No había vuelto a ponerse las gafas de sol y sus ojos la miraron con intensidad. Las emociones lucharon en silencio entre ellos, creando un largo momento de quietud.
—Bueno —fue ella quien al final rompió el contacto con voz ronca. Observó sus manos mientras se las limpiaba con el trapo—. Creo que deberías llamar a Benjamin.
Después de hacerlo, se sentó con él en la parte delantera del coche mientras esperaba a la grúa.
El silencio fue incómodo.
—El condado fue generoso —comentó ella estudiando el interior del vehículo—. Jose tenía que llevar su propio coche cuando salía por una llamada.
—Venía con el trabajo —repuso, tocando el volante—. ¿Cuánto tiempo fue Jose alguacil de Gold Springs?
—Unos diez años —repuso, mirando por la ventanilla la última cosecha de heno agrupada en el arcén. El corazón le latió más deprisa mientras aguardaba la pregunta inevitable. ¿Cómo murió?
—¿Habría aceptado el trabajo de sheriff si viviera? —inquirió él.
—Sí —sorprendida, lo miró—. Jose era como tú.
La grúa roja de Benjamin apareció a la vista con las luces amarillas del techo centelleando, pero Pedro apoyó una mano en su brazo cuando ella hizo amago de bajar.
—¿En qué era como yo?
—Era un héroe —lo observó con firmeza, sin pestañear—. Quería hacer lo que era correcto. Como tú.
Pedro sintió las palabras como si unos diminutos fragmentos de acero hubieran atravesado su alma. ¿Cuántas veces le había dicho lo mismo Raquel? Hasta que al final ya fue demasiado tarde y no hubo más discusiones.
Paula no se parecía a Raquel, aunque en sus ojos veía arder el mismo fuego, la misma ira por el modo en que los hombres de sus vidas habían elegido llevar su existencia.
La observó dirigirse a la grúa de Benjamin. No se le había pasado por alto que le había ofrecido adrede su mano más grasienta. Estaba furiosa por lo sucedido la noche anterior.
No sabía por qué ni si estaba enfadada con él o consigo misma. Creía que tampoco ella lo sabía.

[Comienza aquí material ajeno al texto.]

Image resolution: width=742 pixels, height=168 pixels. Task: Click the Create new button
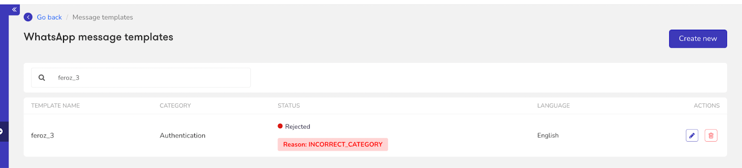(x=697, y=38)
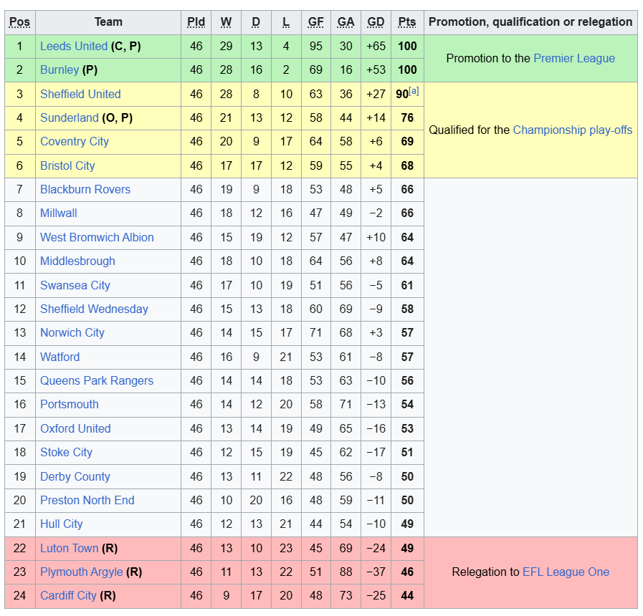Click the GD column header abbreviation
This screenshot has width=643, height=616.
tap(376, 22)
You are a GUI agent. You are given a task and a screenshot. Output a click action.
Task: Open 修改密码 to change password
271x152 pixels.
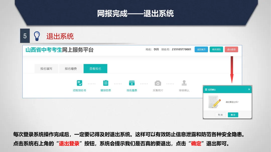(x=216, y=50)
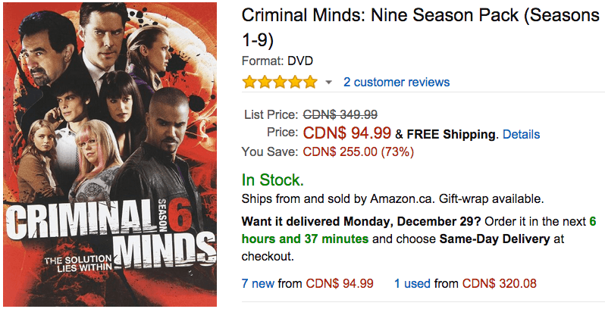Click the used price CDN$ 320.08

500,283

Cuanto más conocía sobre Paula Chaves, más quería conocer. Era fuerte de una manera que hacía que deseara ayudarla.
Bajó del coche.
—Te lo dije la última vez, Paula —comentaba Benjamin mientras enganchaba la camioneta a la grúa.
—Quizá no sea tan grave —indicó ella, esperanzada.
—¿No tan grave? —Benjamin conectó el motor de la grúa—. Paula, si este trasto fuera un caballo, lo habrías sacrificado hace un año por caridad.
—De todos modos, ¿querrás echarle un vistazo?
—Lo haré —suspiró, explicándole que de poco iba a servir.
—Si todo está controlado… —comenzó Pedro, mirando su reloj.
—Aquí sí, sheriff —sonrió Benjamin—. Me llevaré a Paula y a la camioneta de vuelta a la ciudad.
—Gracias —asintió y volvió a ponerse las gafas—. Os veré más tarde.